Collected data entries
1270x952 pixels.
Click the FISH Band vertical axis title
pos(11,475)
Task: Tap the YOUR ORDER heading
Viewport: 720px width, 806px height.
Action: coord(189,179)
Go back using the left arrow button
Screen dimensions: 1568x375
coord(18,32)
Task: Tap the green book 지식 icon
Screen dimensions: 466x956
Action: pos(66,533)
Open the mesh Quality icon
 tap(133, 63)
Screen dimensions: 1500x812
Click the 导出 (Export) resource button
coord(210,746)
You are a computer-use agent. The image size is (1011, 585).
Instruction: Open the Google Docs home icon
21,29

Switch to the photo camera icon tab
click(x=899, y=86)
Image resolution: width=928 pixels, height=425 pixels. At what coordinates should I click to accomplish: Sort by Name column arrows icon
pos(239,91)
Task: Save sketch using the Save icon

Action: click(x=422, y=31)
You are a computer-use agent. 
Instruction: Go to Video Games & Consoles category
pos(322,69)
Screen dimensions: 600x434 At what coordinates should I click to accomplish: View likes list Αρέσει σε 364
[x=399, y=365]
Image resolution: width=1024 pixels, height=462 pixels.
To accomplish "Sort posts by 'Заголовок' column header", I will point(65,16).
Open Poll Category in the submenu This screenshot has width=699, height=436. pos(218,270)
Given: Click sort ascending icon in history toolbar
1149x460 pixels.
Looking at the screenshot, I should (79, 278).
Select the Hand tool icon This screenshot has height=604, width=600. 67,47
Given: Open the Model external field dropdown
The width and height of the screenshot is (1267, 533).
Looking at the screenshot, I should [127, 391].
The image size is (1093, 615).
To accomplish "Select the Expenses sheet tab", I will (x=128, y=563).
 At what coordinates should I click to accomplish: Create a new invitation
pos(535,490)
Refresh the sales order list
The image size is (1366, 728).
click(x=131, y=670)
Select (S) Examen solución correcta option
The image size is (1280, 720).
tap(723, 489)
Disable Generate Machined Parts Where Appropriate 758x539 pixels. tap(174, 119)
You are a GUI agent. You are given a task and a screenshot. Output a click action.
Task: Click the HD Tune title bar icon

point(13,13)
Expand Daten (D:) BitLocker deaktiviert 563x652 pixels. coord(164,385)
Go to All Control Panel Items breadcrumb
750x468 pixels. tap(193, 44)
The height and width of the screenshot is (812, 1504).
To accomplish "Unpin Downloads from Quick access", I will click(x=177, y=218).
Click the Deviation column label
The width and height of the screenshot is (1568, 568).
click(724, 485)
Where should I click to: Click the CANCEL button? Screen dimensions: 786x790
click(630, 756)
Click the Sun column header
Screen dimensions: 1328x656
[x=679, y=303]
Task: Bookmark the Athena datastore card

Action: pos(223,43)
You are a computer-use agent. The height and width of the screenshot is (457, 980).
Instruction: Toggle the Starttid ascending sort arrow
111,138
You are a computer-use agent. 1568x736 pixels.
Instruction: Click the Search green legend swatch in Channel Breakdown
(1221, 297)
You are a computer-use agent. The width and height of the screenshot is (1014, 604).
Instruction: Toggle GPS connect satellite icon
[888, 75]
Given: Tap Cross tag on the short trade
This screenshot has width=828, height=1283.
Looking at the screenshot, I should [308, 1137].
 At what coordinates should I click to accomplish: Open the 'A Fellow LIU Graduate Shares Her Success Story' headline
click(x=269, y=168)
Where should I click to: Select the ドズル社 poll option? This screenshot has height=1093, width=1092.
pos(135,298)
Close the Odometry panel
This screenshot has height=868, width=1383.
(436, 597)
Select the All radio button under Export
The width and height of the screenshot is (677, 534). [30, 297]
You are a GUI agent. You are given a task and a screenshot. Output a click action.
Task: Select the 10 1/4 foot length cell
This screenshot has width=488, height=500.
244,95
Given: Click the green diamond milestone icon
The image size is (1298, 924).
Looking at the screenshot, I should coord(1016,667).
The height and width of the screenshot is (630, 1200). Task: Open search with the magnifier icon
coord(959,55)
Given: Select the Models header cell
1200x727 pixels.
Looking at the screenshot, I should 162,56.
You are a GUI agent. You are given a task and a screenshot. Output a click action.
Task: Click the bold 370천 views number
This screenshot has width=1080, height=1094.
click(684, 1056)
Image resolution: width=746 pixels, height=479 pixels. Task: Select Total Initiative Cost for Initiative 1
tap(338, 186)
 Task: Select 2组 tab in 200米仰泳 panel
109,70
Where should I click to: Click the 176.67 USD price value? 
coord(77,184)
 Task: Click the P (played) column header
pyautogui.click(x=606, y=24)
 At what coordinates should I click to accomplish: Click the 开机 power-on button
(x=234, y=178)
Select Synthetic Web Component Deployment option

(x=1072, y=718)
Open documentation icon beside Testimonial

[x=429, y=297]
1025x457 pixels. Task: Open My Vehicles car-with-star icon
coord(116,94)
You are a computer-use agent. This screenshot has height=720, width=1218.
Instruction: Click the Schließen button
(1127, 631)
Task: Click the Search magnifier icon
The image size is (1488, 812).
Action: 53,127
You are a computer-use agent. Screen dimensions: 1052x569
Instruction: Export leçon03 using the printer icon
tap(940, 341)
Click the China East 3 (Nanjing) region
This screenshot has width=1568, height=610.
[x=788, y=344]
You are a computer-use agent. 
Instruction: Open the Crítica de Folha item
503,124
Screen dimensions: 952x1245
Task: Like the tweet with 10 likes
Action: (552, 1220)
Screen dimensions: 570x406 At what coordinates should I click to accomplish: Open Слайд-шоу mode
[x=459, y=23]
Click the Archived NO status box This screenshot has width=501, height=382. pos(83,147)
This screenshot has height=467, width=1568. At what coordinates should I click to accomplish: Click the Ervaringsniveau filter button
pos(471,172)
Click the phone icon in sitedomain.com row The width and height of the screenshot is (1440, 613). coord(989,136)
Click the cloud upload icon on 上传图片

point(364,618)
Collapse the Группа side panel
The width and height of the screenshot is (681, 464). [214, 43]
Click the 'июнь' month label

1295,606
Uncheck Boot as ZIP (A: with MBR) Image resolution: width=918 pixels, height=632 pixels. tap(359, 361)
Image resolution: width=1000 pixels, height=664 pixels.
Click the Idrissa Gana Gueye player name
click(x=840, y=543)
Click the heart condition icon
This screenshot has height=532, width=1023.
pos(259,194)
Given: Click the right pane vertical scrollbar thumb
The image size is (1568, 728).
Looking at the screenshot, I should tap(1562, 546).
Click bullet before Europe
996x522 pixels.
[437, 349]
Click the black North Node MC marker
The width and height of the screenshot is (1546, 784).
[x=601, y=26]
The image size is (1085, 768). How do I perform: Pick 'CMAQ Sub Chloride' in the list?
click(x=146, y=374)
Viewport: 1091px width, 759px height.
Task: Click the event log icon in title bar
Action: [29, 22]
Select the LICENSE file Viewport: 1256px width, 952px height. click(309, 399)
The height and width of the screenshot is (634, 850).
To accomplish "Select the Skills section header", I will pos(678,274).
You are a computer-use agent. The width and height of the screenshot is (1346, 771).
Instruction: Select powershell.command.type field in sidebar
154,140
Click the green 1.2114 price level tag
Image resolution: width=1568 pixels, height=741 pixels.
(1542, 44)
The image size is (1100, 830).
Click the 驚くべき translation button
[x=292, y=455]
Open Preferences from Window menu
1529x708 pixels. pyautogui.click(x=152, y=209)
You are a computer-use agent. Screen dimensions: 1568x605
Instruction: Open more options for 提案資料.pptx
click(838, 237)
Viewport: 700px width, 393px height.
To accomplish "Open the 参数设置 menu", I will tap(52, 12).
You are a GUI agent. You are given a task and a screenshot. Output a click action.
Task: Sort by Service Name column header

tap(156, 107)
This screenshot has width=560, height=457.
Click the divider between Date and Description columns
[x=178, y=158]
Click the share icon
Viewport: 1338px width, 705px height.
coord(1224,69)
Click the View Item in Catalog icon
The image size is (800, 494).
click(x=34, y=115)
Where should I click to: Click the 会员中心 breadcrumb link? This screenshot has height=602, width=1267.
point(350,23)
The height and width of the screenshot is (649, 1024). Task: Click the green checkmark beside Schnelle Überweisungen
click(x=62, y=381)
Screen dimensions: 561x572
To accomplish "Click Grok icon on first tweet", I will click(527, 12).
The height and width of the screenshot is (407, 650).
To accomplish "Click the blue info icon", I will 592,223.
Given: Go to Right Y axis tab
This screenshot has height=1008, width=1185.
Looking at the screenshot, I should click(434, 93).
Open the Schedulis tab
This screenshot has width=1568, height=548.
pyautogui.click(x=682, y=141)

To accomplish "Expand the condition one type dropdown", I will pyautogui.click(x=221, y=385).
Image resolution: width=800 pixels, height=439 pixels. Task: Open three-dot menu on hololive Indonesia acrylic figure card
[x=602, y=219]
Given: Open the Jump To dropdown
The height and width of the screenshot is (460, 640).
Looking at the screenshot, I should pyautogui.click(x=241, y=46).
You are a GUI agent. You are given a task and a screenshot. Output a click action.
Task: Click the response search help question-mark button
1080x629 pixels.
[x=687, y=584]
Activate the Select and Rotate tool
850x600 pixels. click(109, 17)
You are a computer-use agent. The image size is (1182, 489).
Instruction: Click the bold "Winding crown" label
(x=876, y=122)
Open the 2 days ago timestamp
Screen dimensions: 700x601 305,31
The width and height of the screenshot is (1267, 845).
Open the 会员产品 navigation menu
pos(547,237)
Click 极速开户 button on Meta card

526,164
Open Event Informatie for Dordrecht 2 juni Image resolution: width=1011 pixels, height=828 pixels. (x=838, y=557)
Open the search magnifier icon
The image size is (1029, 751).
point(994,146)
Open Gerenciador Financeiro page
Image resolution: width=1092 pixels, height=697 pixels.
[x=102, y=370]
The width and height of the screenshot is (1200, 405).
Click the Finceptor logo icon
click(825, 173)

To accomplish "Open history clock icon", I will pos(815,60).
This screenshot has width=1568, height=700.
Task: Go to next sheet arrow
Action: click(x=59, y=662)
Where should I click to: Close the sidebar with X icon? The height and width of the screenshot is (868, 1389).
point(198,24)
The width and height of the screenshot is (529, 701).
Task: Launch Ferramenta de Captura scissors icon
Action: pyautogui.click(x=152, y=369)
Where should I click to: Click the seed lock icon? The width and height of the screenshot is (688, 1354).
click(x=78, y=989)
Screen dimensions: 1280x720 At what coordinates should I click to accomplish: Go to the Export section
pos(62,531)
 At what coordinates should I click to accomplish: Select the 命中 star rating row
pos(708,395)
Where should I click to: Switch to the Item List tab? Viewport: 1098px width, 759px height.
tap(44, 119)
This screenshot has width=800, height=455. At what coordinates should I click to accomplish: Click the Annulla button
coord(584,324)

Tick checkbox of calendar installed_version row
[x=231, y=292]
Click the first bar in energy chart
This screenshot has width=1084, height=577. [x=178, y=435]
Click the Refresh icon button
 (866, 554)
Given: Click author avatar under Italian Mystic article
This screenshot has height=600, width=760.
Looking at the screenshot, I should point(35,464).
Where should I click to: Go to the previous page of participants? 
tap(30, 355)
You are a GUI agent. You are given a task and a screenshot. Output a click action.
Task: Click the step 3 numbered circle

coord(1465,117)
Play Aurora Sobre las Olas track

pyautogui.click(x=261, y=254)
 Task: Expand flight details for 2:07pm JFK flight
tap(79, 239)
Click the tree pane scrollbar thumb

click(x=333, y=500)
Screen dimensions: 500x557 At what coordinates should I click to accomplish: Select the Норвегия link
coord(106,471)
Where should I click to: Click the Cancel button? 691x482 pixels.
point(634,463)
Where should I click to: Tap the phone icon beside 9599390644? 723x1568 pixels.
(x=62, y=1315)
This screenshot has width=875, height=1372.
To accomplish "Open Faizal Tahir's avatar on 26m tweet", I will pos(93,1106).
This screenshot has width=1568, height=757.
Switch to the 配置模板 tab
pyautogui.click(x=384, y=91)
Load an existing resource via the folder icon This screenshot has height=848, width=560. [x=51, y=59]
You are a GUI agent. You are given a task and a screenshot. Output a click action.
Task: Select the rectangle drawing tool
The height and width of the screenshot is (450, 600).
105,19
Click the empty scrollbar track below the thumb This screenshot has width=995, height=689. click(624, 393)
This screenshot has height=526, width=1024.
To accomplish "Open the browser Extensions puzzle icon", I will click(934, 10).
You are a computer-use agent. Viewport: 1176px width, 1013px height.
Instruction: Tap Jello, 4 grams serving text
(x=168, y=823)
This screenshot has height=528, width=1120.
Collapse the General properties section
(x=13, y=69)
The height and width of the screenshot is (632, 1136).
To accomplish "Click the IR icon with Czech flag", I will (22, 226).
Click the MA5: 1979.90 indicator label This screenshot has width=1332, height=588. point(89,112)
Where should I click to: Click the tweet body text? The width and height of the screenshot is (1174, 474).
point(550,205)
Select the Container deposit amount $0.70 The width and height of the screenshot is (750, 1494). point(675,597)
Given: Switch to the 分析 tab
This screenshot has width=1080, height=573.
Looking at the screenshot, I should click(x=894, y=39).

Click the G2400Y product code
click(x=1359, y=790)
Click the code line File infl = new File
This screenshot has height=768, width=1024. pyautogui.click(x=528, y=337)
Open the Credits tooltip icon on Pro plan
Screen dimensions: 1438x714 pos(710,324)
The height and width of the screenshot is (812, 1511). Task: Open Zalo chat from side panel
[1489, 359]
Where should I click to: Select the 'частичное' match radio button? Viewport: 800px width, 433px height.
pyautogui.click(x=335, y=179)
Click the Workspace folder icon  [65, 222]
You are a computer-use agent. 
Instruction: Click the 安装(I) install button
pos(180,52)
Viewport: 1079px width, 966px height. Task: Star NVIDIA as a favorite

:: TASK REQUIREMENTS ::
Using the entries above, return each line that includes the word "avatar".

:: OUTPUT BELOW ::
Given: Click author avatar under Italian Mystic article
To accomplish "Open Faizal Tahir's avatar on 26m tweet", I will pos(93,1106).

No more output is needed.